EXERCISE: Repeat exactly, and only, the lines below starting at the line that contains "Where should I" and ending at the line that contains "Click the Synchronize icon in the toolbar", inclusive of both.

DATA Start Marker

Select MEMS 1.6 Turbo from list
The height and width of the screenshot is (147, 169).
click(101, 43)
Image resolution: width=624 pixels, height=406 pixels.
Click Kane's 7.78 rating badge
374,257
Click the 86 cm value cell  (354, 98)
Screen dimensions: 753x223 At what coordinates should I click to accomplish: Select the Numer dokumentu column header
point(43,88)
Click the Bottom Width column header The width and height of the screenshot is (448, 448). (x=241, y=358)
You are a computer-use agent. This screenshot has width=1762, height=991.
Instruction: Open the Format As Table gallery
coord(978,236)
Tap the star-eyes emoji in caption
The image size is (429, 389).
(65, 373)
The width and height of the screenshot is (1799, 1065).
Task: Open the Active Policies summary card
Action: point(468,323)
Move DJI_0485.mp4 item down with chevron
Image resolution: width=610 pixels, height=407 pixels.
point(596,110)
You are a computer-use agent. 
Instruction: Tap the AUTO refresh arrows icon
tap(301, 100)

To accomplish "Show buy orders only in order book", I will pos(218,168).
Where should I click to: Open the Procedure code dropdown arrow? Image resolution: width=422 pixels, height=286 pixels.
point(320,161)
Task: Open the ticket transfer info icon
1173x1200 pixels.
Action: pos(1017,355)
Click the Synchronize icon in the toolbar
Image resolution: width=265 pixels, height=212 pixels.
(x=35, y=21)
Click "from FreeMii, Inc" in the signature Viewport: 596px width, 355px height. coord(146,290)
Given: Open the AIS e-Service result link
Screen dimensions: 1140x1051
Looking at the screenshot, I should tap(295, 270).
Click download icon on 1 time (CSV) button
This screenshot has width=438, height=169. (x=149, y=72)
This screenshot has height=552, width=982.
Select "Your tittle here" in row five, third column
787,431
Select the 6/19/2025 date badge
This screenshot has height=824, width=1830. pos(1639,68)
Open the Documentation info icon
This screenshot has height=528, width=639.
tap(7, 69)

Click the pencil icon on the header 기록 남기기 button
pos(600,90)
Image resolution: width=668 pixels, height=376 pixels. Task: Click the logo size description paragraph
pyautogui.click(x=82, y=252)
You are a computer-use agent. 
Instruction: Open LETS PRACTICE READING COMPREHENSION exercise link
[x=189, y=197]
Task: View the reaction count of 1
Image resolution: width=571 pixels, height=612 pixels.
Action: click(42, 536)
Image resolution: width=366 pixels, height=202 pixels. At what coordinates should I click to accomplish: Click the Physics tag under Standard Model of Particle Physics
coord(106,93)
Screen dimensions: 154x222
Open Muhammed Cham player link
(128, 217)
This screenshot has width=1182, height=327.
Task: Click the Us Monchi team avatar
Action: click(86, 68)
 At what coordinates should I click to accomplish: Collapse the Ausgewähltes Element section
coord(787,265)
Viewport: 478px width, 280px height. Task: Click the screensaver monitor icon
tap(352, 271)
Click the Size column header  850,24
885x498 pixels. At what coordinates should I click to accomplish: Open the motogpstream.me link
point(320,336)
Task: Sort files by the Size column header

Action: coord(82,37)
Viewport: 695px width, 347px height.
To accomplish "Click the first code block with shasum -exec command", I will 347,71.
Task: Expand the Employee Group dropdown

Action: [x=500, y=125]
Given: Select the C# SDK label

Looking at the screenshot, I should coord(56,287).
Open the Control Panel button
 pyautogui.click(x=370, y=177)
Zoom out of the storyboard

DATA End Marker

RESPONSE AREA:
Where should I click to: Open the Procedure code dropdown arrow? Image resolution: width=422 pixels, height=286 pixels.
point(320,161)
Task: Open the ticket transfer info icon
1173x1200 pixels.
Action: pos(1017,355)
Click the Synchronize icon in the toolbar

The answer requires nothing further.